Image put together by my creative sister :-) |
Ok, treatment options. I've been searching through clinical trials basically since this last progression and saving some that looks good. Right now my top choice is part of the TAPUR study. This study matches already FDA approved drugs for other cancers or other biomarkers (these can be mutations or receptor status or other things that help us characterize the disease). My last genomic (DNA) testing on a liver tumor came back with high LOH, which stands for loss of heterozygosity. Usually your cells have two copies or versions of every gene, but cancer cells get all kinds of crazy and can lose chunks of DNA leading to a loss of one of these genes. Mine is a little on the high range, which makes me eleigible for this arm of the study that utilizes two drugs - an immunotherapy drug called Tecentriq/atezolizumab plus a targeted drug of the PARP inhibitor variety called Talzenna/talazoparib. This trial is at UC (close!) and I wouldn't have access to these drugs otherwise. UC has not been the quickest or most communicative, but the ball is rollling and based on a conversation with a coordinator, I hope to get in with a doc this week.
At the same time, we will pursue insurance approval for a standard of care drug called Trodelvy/sacituzamab govitecan. This is a newer class of drugs called antibody drug conjugates. These link up a chemotherapy drug with an antibody that targets molecules more common on cancer cells, in this case TROP2.

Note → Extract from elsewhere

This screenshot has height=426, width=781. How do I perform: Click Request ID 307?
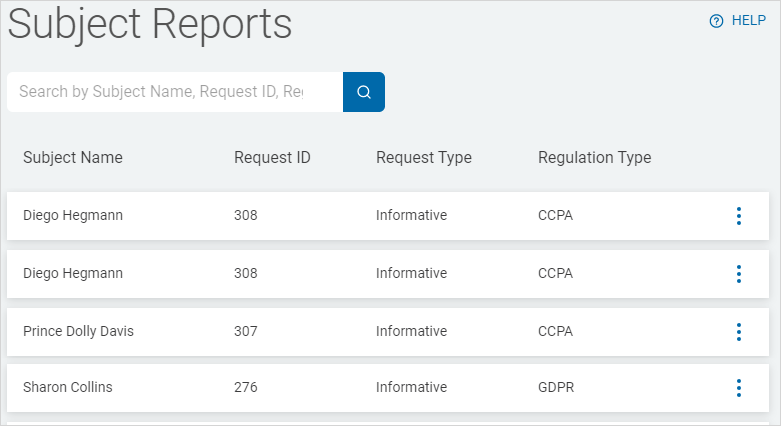click(246, 332)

The weirder option (I say weirder because I'd never heard of it) is TACE, or trans arterial chemoembolization. Bascally they run a tube into the liver and target the tumors with chemotherapy and cut off blood flow so the tumor(s) die. I love dying cancer cells. Anyways, as I understand it I could do this, then wait to recover and start the Trodelvy or the clinical trial (however, there's a risk that the clinical trial may not be enrolling anymore).
The decisions get harder and the stakes feel higher.
And! I'm grateful to have options and smart docs on the case. And for time away with some of the family at the beach- relaxing, reading (we should have calculated the books read!), swimming, sleeping, and eating good food. Plus I played a new game that's just my speed - "Taco, Goat, Cheese, Pizza". Hilarious.